End points and borders are more porous than firm. My son is buried in the old island cemetery, itself islanded by its white wooden fence. But the fence proved impermanent. When it rotted out in the summer of 2012 and had to be replaced, it was unthinkable that the graves, some dating to the late 18th century, stand in unbounded ground. Even if they are ultimately fictions, we need our boundaries.

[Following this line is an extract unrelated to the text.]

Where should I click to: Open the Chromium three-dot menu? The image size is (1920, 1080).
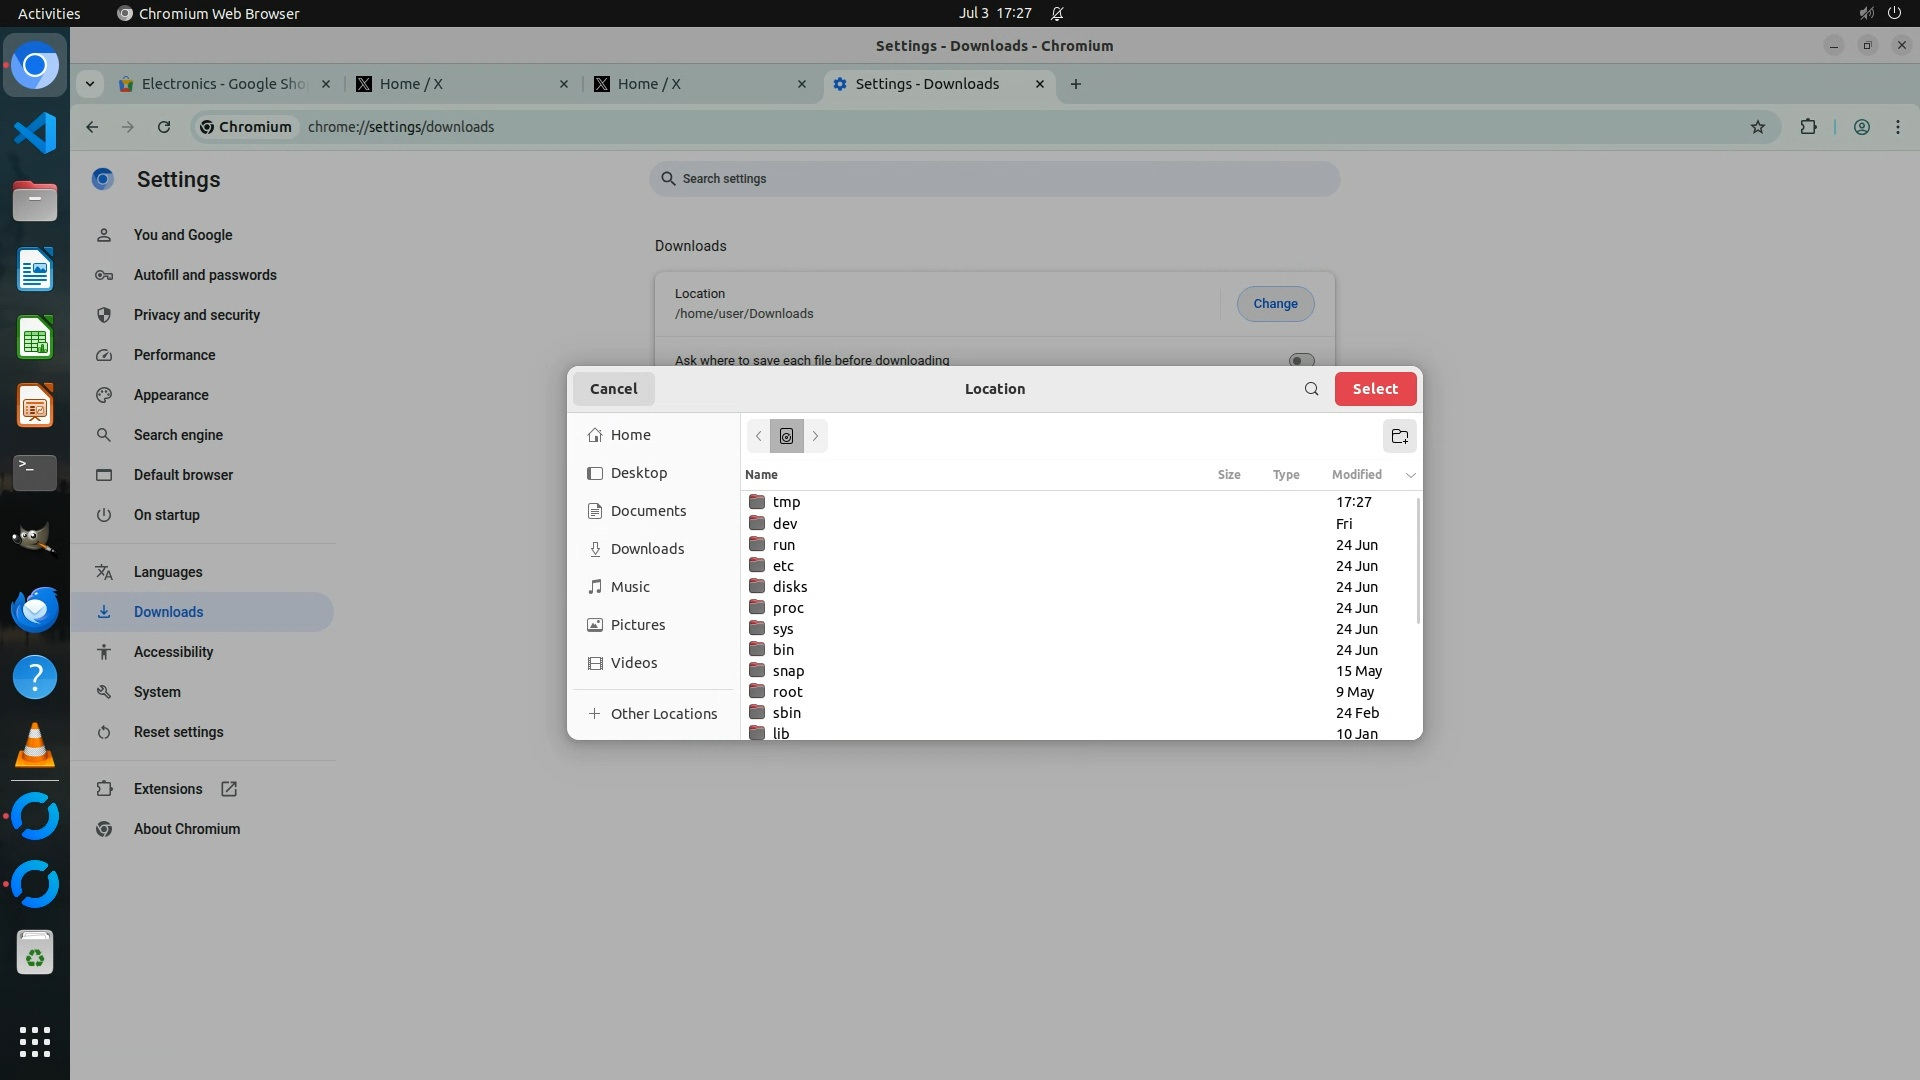(1897, 127)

With volunteer labor, a new fence, somewhat changed in design, was put in place exactly where the old one had been. But just like the old fence, the new one does not necessarily demarcate an end point. Photographer Peter Ralston, a valued friend of the island, got it right when he depicted in a stunning image of the cemetery not so much the fixity of death as its connection with life. In his photograph, three young girls turn somersaults in the field in front of the cemetery fence. And as always, beyond the sharp focus of the photograph, lies the ocean, moving and shimmering in bright sunlight.

The ways we perceive, experience, create, and remember place are infinite. With the line between land and sea ever fluctuating, old metaphors of isolation and “insularity,” whether of a small land mass or of self, are inadequate. The island concentrates, or even distills, experience, but it offers long vistas as well.

We can locate images from memory in specific places. We can transpose a mental map onto a topographically defined location. But lived experience is never simply frozen or memorialized in a place that is itself moving and changing, both embraced by and embracing the sea. A small island, though apparently girded by its granite belt, is not necessarily contained, either in time or in space.

I know these things because I live them.